Reproduce the listing below word for word, keeping every line as it appears.

BEGIN RECORDS PROVIDED

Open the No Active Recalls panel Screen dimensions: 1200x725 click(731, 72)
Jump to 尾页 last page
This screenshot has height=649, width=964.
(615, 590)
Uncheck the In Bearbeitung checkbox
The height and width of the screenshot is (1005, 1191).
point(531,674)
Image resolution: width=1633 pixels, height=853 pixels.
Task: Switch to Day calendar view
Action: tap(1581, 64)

END RECORDS PROVIDED

[RESPONSE FOR THIS EXERCISE]:
Open the No Active Recalls panel Screen dimensions: 1200x725 click(731, 72)
Jump to 尾页 last page
This screenshot has height=649, width=964.
(615, 590)
Uncheck the In Bearbeitung checkbox
The height and width of the screenshot is (1005, 1191).
point(531,674)
Image resolution: width=1633 pixels, height=853 pixels.
Task: Switch to Day calendar view
Action: tap(1581, 64)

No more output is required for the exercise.